I have a filing system at home that’s so complicated and ridiculously convoluted, I can never actually find anything I’ve filed. Unless, of course, I’m looking for something else. Which is how I stumbled across this ancient, Kodak of myself at some Boy Scout ceremony.

There were solemn oaths and red candles involved, which may explain my beatific pose, somewhat similar to the one in a Sunday School workbook illustration: “St. Bernadette sees a vision at Lourdes.”

The only thing more ridiculous than me being a Boy Scout was that I didn’t just throw in my kerchief, as it were, after failing numerous attempts to win a merit badge — including the one that should have come easy to a pre-pubescent who could already make a cake from scratch: the cooking badge!

I failed miserably, because I couldn’t explain why one should limit the amount of oils and sugars one eats each day — which I couldn’t explain now! There were other questions about things like salmonella and botulism that I didn’t want to know about either.
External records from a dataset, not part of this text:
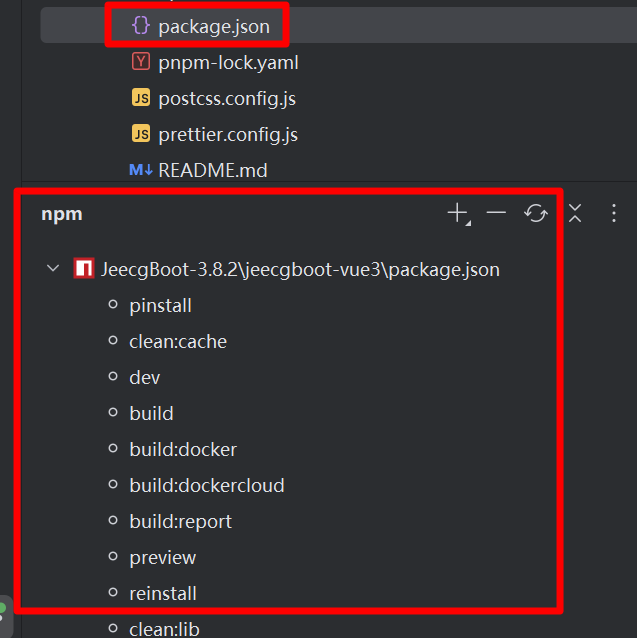This screenshot has width=637, height=638.
Task: Select the clean:cache script entry
Action: [x=178, y=341]
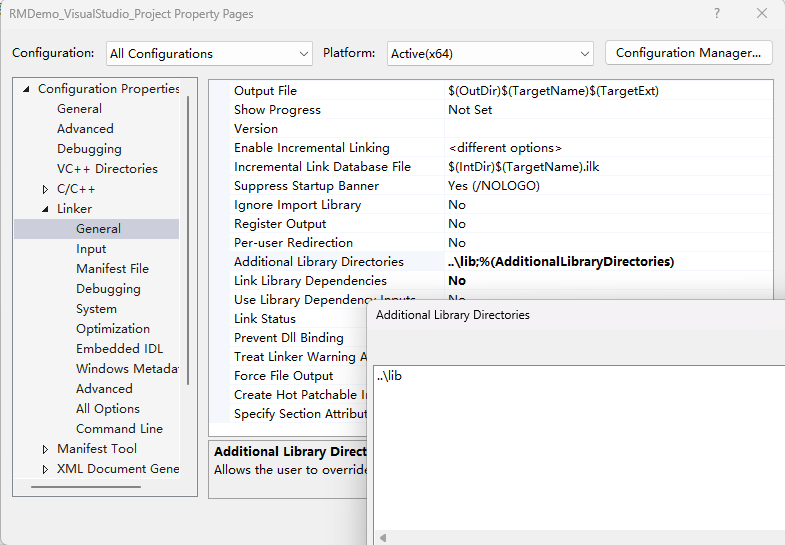Click the help question mark icon
The width and height of the screenshot is (785, 545).
(716, 14)
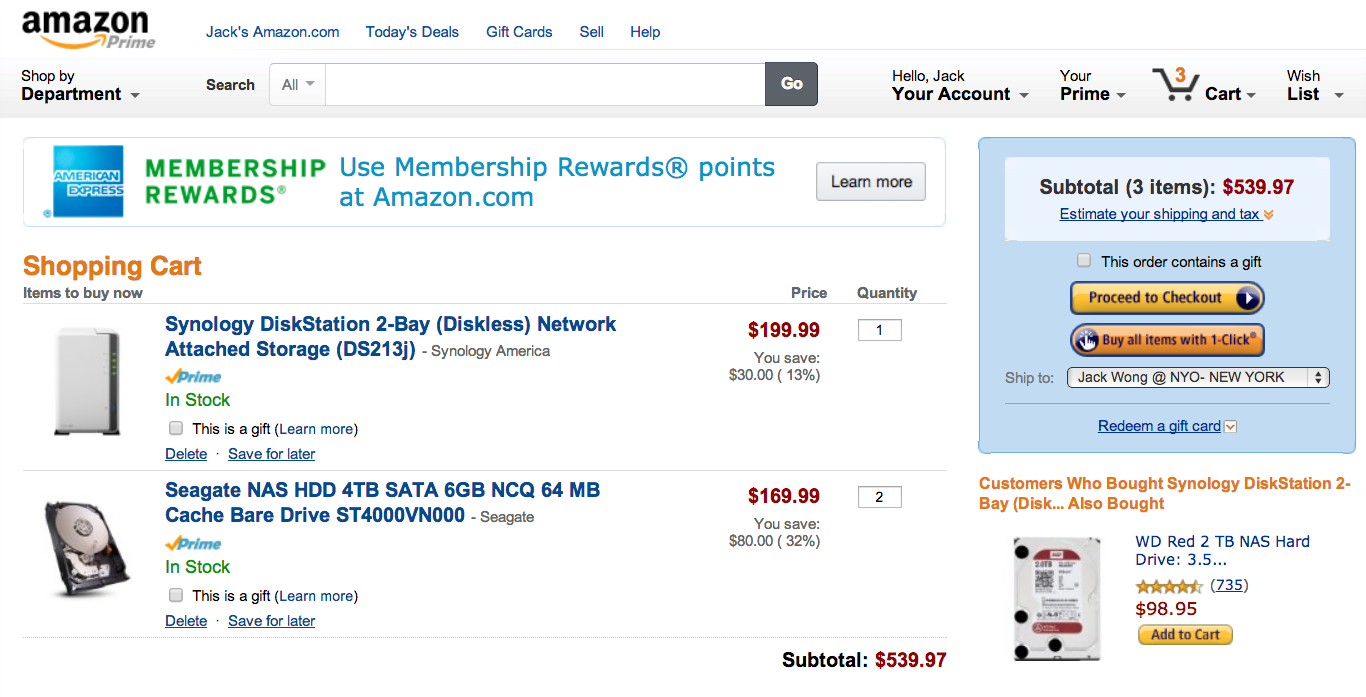1366x697 pixels.
Task: Click the American Express logo
Action: (88, 182)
Despite my utter lack of appropriate abilities or interest, I continued to grit my baby teeth and stayed with the good ol’ BSA for several years because my father insisted that it might turn me into an “All-American Boy,” which clearly never happened.

I did, however, learned to make a fried bologna sandwich — over a roaring campfire — at my one and only camping expedition, held on a frigid March weekend. I made the sandwich but refused to eat it. If there had been a merit badge for my efforts, I might have taken a small taste. But there wasn’t, and it wouldn’t be too long before I gave up the glory of being a Boy Scout for the more practical pride of being a busboy.